Tuesday, September 12, 2017

Mirror. Mirror.




Looking in the mirror, or possibly at my reflection in a window as I inadvertently catch a glance, poses a challenge. What I see makes me want to turn away and this raises important questions.  Do I call upon my positive nature and see the glass as half full to reconcile my distress?  Should I use this discomfort, literally and figuratively, as a way to redefine who I think I am within the realities of fibromyalgia, age, and life?  How do I rise above real or perceived physical limitations?

 Recently, I found myself pining to be someone other than who I am on a morning walk while on a business trip in D.C.   Heading to the metro to catch a train on a fresh sunny morning a woman ran past me, earbuds in, running attire impeccably highlighting her level of fitness, with an effortless gait that propelled her down the street.   I thought about how freeing it must be to move at that pace, heart rate elevated, lungs distributing oxygen to muscles, and experiencing a detoxifying sweat.   I thought about what it must feel like to have a body that looked and moved like hers.  I also pined for that feeling I knew she would have once she got back home, as her heart rate slowed, hydrating with a cold swig of water, and then falling into a comfy chair to take in the bliss of endorphins.

Truth be told, I never was a runner (although I tried mighty hard to be), so the pining to be the gazelle-like woman was ironic, if not hysterical.  I am sure “gazelle” has never been a term used to describe me, even at my height of fitness!
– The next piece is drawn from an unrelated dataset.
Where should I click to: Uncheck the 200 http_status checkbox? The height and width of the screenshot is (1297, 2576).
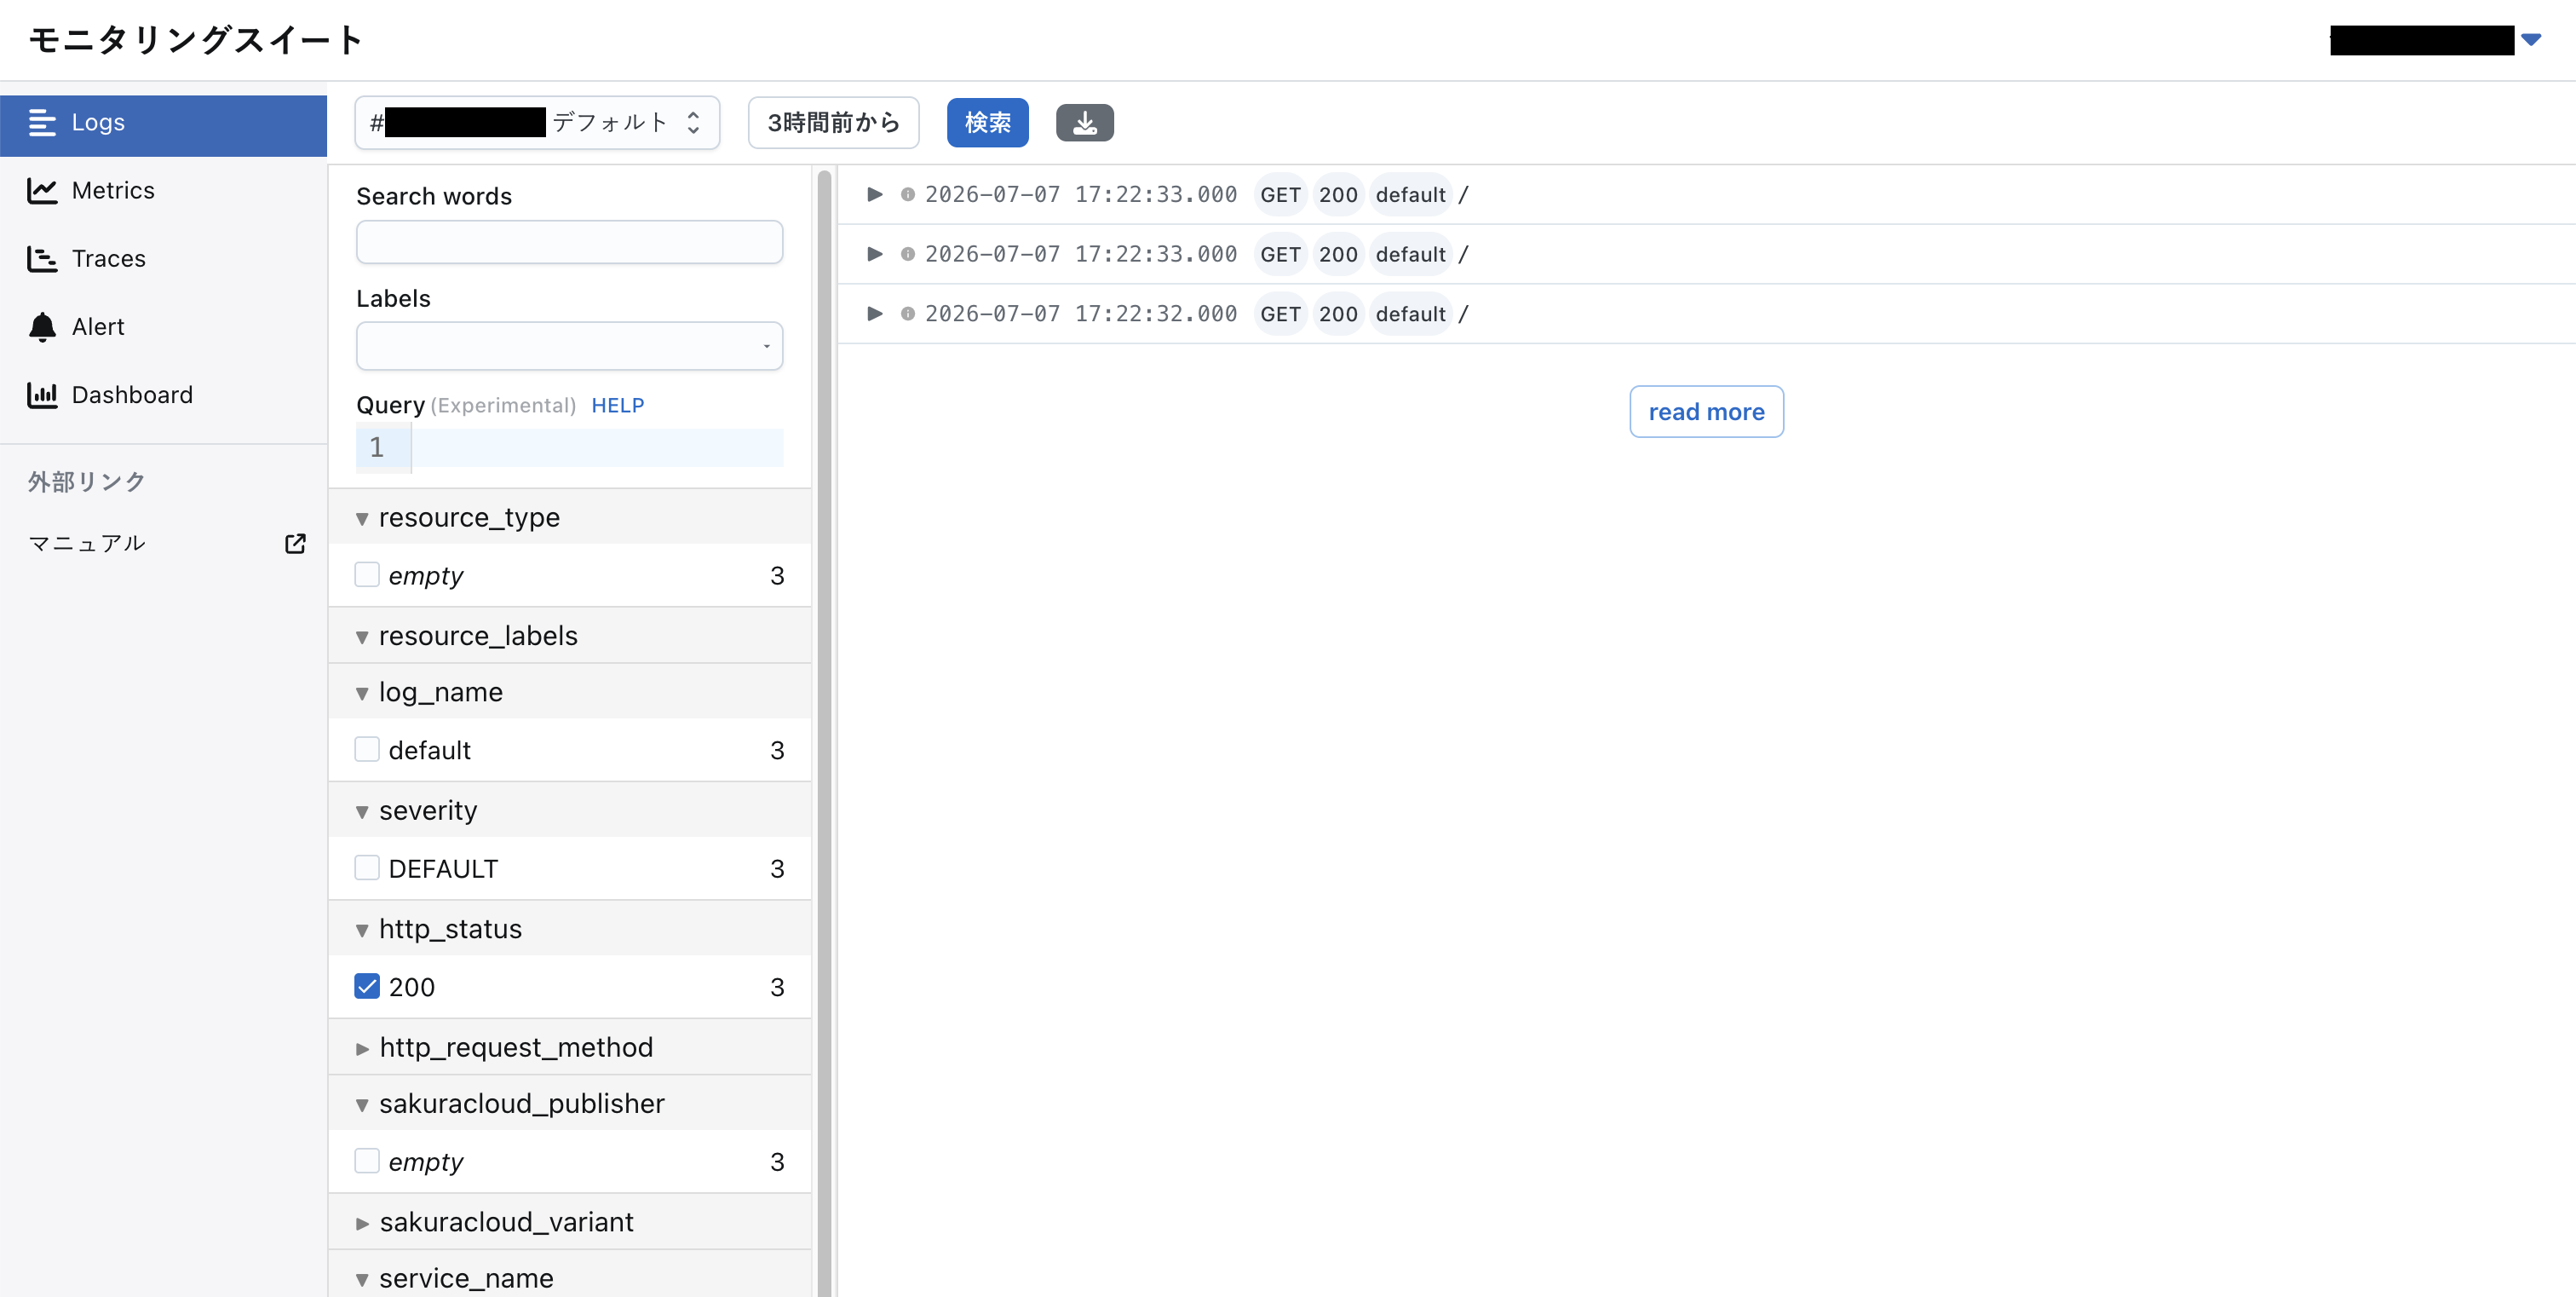pyautogui.click(x=367, y=986)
I reconciled my desire to be a runner well before age or fibro caught up to me, nonetheless the deep green envy of this woman was palpable and made me yearn for my former self.   I was able to shake it off as I stepped onto the down escalator to the platform, paying particular attention to the pain in my feet and knees, taking care to distribute the weight of my laptop bag and purse in a way that didn’t strain my shoulders and neck, and saving face by choosing to stand instead of sit while waiting for the train.
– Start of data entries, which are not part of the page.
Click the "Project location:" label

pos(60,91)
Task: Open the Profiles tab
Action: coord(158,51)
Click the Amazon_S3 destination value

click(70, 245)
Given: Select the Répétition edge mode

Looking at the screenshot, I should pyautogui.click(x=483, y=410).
 Once on the platform I relaxed into my usual people watching habits and marveled at the unique differences of those who waited with me.   I considered how each of those bodies held stories I would never know, just as I was carrying my own stories not visible to them.  Perhaps they also took extra care to position their bags as they descended the escalator.  I stood concocting stories about my fellow metro riders when I spotted a young woman (who I deemed to be a college student) who joined the waiting game.  She possessed a confidence I admired, she was short in stature, lean and muscularly compact at the same time.  She was wearing athletic black shorts and a tank that was the embodiment of assuredness and left no question of her commitment to fitness.  I recognized this because she possessed similarities to several of my lifelong friends who also emanate these qualities and something I once did as well.  I felt a surge of grief.  I looked closer and saw she had a number marked on her hand, an indication she had just competed in a race or other athletic event, and a justification of the shameless hamstring stretches she performed in public.  And just like that, the envy creeped back in, and just like that I worked at pushing it away so I could move on with my day.
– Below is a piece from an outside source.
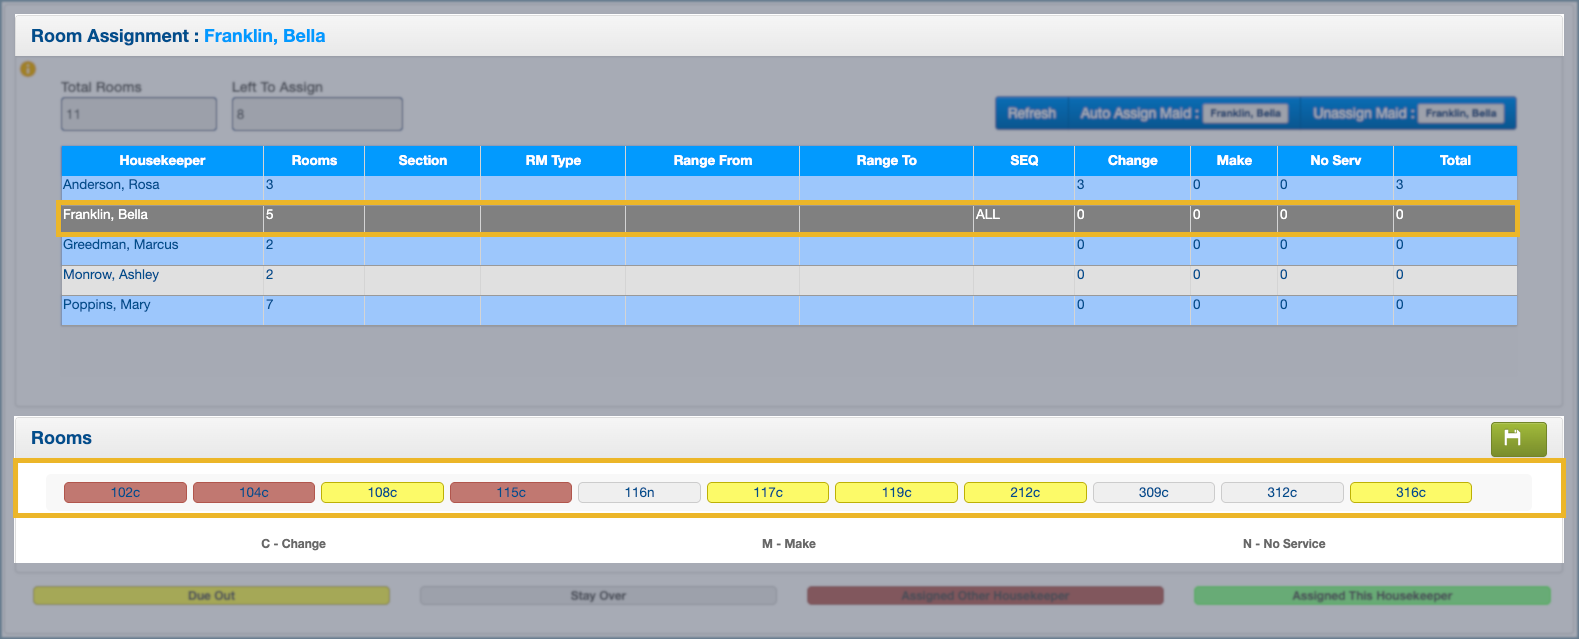Select room 102c
1579x639 pixels.
click(x=125, y=492)
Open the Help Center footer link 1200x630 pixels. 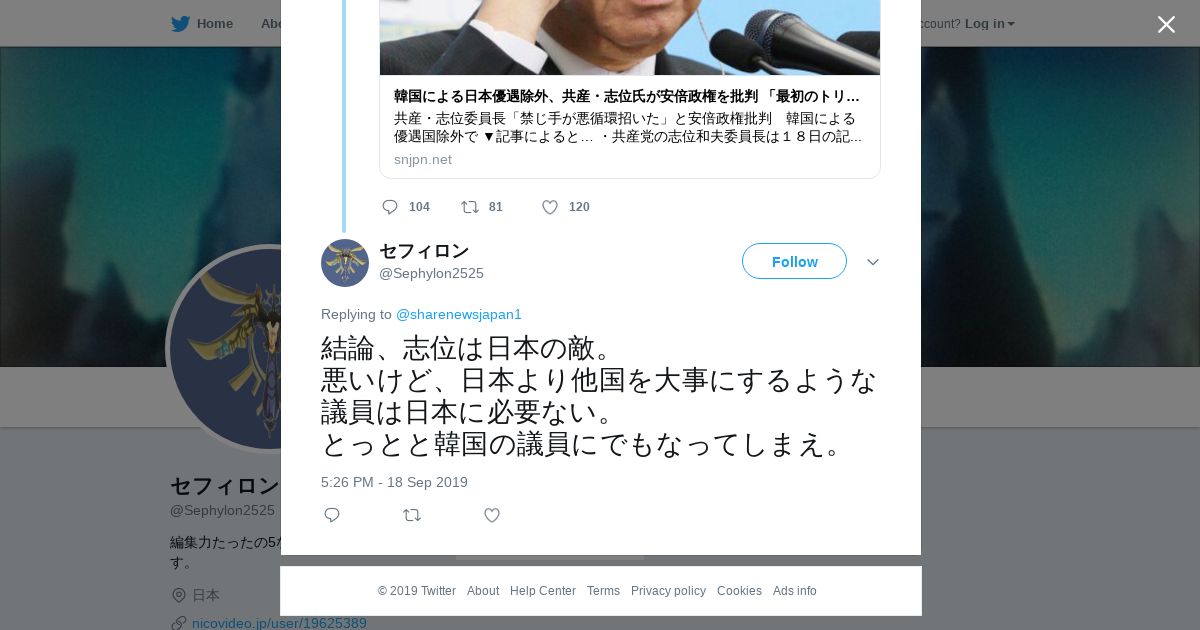tap(543, 591)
The train arrived and I boarded.  Four stops later I was delivered to my destination and walked up the hill to my meeting.  The promised breakfast was a disappointing choice of Frosted Flakes or Fruit Loops (no kidding).   I cursed my decision to forgo breakfast on my own and apprehensively picked up one of the pre-packaged cereals of my youth knowing the consumption of carbs and milk would result in guilt worthy of the locale of the meeting … The Catholic University of America.  With the shameful breakfast in hand, I joined my social work colleagues and vowed to embrace their powerful presence of compassion.  We spoke of ending oppression, elevating vulnerable populations, and challenging and confronting injustice (a day in the work of a social worker)! But still, I couldn’t shake the envy or guilt, and this brings me shame.   When I looked in the mirror during my bathroom break, I felt self-loathing, and returned to my table.

I’m still figuring it out.  There’s a socially-constructed ideal of beauty and fitness I have internalized that is complex and multi-layered.  I know this.  I’ve been the chubby middle-schooler, athletic teenager, overweight college student, super-fit twenty-something, in-between-thirty-five-year old, over-stressed forty-year-old, and defiant fifty and closer to sixty year-old.  When I think of all of these outward versions of myself, I know that the deep-down-inside Cyndi has never changed.   I am not unique with my body-image struggles, and at the same time they are unique to me.  I am thankful for the age, experience, and wisdom that helps me navigate them.  Truth be told, I never knew I possessed such vanity, and the reality of that is hard to shake.  I want the pain to end, and not just the pain of negative self-regard, but the actual pain that pulses through my body.  I want age to reverse itself.  I want my belt to stop pressing into my belly.  Most of all, I don’t want this to hold as much importance as it does.   I’m working on being as kind to myself as I strive to be to others.

2 comments:

  1. Thank you for having the courage to write the words describing what so many of us feel and live with.